Until these issues are resolved by the Supreme Court, or by a new rule by the EPA and Army Corps of Engineers under the CWA (subject to public notice and comment), the CWA’s regulation of groundwater that his hydrologically connected to navigable waters will differ state to state. Locations of injection wells, reinjection wells, dust control, stormwater containment, settling ponds and other potential water infiltration that connects to groundwater at landfills, wastewater treatment, mining sites, agriculture, golf courses, energy processing and many other industries, should be assessed to determine if the facts and jurisdiction require permitting or could result in liability.
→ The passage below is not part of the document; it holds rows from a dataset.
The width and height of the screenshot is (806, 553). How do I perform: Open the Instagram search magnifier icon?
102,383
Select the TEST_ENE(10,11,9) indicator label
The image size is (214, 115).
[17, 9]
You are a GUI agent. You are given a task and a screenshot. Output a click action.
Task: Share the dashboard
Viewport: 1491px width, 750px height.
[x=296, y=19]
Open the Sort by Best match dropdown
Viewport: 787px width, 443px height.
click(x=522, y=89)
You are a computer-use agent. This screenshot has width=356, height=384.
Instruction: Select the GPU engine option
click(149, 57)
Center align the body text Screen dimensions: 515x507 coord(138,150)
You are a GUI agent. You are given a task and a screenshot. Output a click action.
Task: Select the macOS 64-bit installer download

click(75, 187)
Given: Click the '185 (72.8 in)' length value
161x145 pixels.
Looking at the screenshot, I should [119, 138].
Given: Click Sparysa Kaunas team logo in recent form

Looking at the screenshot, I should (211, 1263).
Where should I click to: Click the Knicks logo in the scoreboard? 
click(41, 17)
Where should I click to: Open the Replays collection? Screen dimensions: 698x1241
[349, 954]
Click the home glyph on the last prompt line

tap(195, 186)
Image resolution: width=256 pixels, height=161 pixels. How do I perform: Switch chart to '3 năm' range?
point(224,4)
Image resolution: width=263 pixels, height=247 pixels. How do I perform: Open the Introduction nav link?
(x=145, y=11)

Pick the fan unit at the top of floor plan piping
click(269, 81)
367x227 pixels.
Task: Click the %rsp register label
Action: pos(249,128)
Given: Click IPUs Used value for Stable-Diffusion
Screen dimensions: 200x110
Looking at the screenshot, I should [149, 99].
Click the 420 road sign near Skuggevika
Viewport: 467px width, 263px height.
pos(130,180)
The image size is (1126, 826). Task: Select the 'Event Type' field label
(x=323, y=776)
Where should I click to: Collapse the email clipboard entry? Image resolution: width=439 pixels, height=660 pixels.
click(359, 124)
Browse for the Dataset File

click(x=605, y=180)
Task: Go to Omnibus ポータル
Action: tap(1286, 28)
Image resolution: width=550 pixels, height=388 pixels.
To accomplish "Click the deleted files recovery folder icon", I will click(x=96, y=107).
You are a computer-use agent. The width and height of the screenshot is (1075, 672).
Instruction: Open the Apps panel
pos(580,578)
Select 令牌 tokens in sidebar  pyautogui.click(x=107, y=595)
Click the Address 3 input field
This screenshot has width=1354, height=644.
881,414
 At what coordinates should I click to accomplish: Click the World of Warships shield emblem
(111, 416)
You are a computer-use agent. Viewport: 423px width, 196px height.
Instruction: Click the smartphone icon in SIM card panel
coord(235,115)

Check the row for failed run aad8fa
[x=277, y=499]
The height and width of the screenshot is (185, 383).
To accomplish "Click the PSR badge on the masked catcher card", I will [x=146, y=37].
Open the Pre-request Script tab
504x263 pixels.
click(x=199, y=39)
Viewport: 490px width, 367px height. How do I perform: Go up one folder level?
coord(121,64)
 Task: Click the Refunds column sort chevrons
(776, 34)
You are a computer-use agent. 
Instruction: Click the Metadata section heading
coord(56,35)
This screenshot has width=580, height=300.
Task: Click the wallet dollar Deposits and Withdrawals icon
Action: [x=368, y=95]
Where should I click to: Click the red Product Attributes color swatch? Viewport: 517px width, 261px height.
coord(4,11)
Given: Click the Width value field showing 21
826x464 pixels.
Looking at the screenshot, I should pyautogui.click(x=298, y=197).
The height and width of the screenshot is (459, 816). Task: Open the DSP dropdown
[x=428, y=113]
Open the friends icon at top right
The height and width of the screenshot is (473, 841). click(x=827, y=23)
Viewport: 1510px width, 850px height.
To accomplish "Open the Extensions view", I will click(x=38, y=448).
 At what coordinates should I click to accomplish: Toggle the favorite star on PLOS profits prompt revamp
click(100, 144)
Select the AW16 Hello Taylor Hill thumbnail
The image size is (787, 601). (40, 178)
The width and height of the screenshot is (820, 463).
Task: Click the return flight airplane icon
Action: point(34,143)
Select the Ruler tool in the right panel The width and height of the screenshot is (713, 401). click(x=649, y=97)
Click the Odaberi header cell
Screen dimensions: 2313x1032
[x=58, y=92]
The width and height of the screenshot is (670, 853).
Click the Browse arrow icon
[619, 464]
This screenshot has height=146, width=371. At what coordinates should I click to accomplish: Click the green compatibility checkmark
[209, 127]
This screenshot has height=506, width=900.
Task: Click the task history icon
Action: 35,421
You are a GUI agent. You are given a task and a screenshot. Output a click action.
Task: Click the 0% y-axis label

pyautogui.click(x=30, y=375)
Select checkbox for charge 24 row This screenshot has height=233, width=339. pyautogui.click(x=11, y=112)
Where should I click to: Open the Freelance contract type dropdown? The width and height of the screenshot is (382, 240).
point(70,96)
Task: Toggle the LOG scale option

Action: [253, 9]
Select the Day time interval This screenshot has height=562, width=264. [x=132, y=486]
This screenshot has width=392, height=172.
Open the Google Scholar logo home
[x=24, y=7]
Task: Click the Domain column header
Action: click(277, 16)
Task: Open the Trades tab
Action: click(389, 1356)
The article is also available on the Law 360 website, here

[1] Sierra Club v. Virginia Electric & Power Company No. 17-1895, at 12 (Sept. 12, 2018), petition for writ of certiorari filed Aug. 28, 2018. Virginia Electric & Power Company is currently doing business as Dominion Energy Virginia (Dominion).

[2] Upstate Forever et al. v. Kinder Morgan Energy Partners LP , 887 F.3d 637 (4th Cir. 2018).

[3] 33 U.S.C. § 1362(12).

[4] Id.

[5] Id. at §1362(14).

[6] Dominion at 12.

[7] Id. at 13.

[8] Kinder Morgan, at 644-645.

[9] Id. at 650.

[10] 547 U.S. 715, 743 (2006) (plurality opinion) (emphasis in original) (quoting §§ 1311(a), 1362(12)(A)).

[11] Kinder Morgan at 650 (internal citation omitted).

[12] Virginia Electric & Power Company, at 15.

[13] Kinder Morgan at 650.

[14] Hawaii Wildlife Fund v. County of Maui , 881 F.3d 754, 763 (9th Cir. 2018).

[15] Id. at 764.

[16] Kentucky Waterways Alliance et al. v. Kentucky Utilities Co. , Civil Action No. 5: 17-292-DCR, at 21 (Dec. 28, 2017).

[17] Id. at 23.

[18] Kinder Morgan Energy Partners LP v. Upstate Forever, petition for writ of certiorari filed Aug. 28, 2018.

[19] South Carolina Coastal Conservation League v. Pruitt , No. 2-18-cv-330-DCN (Aug. 16, 2018).